So which problem do you have?


----------



## grahamperrin@ (Jan 16, 2022)

I should prefer to discuss Sway and Wayland.


Historically, the problems are largely elsewhere in the forum. Drawing attention to things that were _far from nice_, with or without external archives, might cause excitement in the short term, but ultimately: it will not look good. Ugliness breeds ugliness.

Please, let's all move on, with mutual respect, with respect for _all_ FreeBSD communities. Be nice. Be nice, everyone.

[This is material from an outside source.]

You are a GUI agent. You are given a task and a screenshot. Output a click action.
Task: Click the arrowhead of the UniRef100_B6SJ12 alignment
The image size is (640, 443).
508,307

Here, let's discuss Sway and Wayland.


----------



## macbias (Jan 19, 2022)

PizdeX said:


> Reading the _page 107_,_Chapter 5. The X Window System_ on the official FreeBSD handbook and the problem is that's the official handbook does not explain something about installing and managing Wayland.
> Arrived at this point a question rises in my mind - Is it even possible in 2022 install and use Wayland on any BSD distro to completely dump X11?
> If yes how and where i can learn about this stuff ?
> Thanks.


If you still need help and direction, I can give you some tips or guide, (or for anyone else), but I don't have an NVIDIA card so you will need to test that. I had heard NVIDIA added support a while ago and a quick search shows that it is working fine with driver 470 on Linux, which is in ports, so you may be in luck. If you get past that part, sway and wayland is easy to setup, works well and there are plenty of ports and packages that work with it.
Wayland might not be as popular yet for a handbook section, but the handbook chapter 5 that you mention (X Window System), still has the steps necessary to setup the graphics card for wayland too; just skip the parts that install and setup xorg  and do everything else  (you can uninstall xorg if you had already). There are a few settings after that, then install sway, a terminal emulator and you are basically done for a basic setup.
I'll go over the process, but here are some notes beforehand.
Wayland with window managers/compositors like Sway, Hikari, Wayfire etc work well but something like KDE on wayland probably still doesn't, idk. Avoid login/session managers like lightdm/sddm for now, sometimes they work, sometimes they break, try them later. Just run sway from tty. Also, just use packages (don't build ports) and it is probably better to set pkg to latest instead of quarterly right now. There were some newer versions of wayland, wlroots and sway added not long ago and I'm not sure what versions quarterly has at this point.

1) Setup. (don't know if you still need or did this part, it's considering a fresh freebsd install, skip ahead if needed).
- Update system if needed
`#freebsd-update fetch install`
reboot

- Change packages to latest
`#mkdir -p /usr/local/etc/pkg/repos`
Create a file called FreeBSD.conf containing

```
# /usr/local/etc/pkg/repos/
FreeBSD: {
    url: "pkg+http://pkg.FreeBSD.org/${ABI}/latest"
}
```
Copy it to /usr/local/etc/pkg/repos/ (The comment in first line reminds you where it goes if you want to save it for later). Type `#pkg -vv`to check.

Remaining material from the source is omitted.